**REQUIREMENT**
In the forum thread below, condense the paragraph beginning "OK, I'll allow you to have this concept" into one shorter sentence that keeps its main points.

**PASSAGE TO READ**
Where does it exist, apart from its implementation?

Neo-platonist angry

revol68's picture
revol68
Offline
Joined: 23-02-04
Oct 14 2005 18:58

"I've forgotten I'm in introductory thought, but catch has happily edited my post for me"

as if we humans don't create concepts that are independent of actual practice!

Lazlo_Woodbine
Offline
Joined: 26-09-03
Oct 14 2005 19:02

OK, I'll allow you to have this concept of a wonderful 'technology' that is/could be great -- as long as you agree that, in the real world, it's mostly fucked up.

Either way, let's face it, the future consists of a lot of technology smashing, and you've got to hold a hammer just like the rest of us 8) star green black

Refused's picture
Refused
Offline
Joined: 28-09-04
Oct 14 2005 19:09

Get lost, technophobe! In the future I'll download your brain and eat it. angry

Lazlo_Woodbine
Offline
Joined: 26-09-03
Oct 14 2005 19:13

No way! If I think the right thoughts I can encode a virus onto my prefrontal lobes twisted

Refused's picture
Refused
Offline
Joined: 28-09-04
Oct 14 2005 19:14

Yeah, but not without killing yourself, doofus.

**Stored data entries**
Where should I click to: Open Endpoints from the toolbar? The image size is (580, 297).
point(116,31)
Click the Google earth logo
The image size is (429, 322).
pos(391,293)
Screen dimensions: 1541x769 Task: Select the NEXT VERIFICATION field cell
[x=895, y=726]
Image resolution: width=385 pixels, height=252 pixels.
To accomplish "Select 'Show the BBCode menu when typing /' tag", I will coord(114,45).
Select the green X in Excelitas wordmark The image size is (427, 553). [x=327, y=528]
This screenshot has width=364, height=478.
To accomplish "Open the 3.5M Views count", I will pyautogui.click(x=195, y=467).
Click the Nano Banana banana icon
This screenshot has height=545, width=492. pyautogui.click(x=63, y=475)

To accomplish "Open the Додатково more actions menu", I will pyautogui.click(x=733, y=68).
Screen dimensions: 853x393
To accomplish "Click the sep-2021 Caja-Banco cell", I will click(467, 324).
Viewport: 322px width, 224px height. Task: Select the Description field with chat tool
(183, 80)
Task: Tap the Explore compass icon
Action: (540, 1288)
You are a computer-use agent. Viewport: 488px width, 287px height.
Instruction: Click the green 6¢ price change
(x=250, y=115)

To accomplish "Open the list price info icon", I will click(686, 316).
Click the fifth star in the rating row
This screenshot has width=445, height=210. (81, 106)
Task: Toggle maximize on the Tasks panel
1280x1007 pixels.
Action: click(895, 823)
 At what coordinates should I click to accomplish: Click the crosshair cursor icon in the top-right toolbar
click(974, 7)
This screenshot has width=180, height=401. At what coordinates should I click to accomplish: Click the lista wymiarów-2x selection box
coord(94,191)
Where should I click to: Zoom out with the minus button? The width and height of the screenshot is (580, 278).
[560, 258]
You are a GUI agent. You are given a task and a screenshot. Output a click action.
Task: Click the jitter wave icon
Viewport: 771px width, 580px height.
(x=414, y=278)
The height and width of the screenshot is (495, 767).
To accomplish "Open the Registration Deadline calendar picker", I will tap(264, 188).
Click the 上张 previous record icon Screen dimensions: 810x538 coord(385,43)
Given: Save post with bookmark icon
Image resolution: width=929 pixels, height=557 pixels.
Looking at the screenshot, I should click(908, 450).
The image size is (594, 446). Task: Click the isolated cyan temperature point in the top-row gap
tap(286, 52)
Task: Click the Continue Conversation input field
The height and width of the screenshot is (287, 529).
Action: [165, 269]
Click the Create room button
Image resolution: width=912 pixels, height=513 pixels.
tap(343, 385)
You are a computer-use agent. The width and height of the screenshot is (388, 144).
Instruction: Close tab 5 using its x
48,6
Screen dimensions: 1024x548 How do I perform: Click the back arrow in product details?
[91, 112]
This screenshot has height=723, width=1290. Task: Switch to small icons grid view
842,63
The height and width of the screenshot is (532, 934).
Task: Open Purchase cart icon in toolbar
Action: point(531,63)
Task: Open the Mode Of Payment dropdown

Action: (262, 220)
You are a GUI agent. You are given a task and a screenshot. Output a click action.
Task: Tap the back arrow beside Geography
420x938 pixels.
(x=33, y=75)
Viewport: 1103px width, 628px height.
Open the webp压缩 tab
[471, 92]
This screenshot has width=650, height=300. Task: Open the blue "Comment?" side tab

**YOUR RESPONSE**
You can keep your idea of a wonderful "technology" that is or could be great, provided you agree that in the real world it is mostly messed up.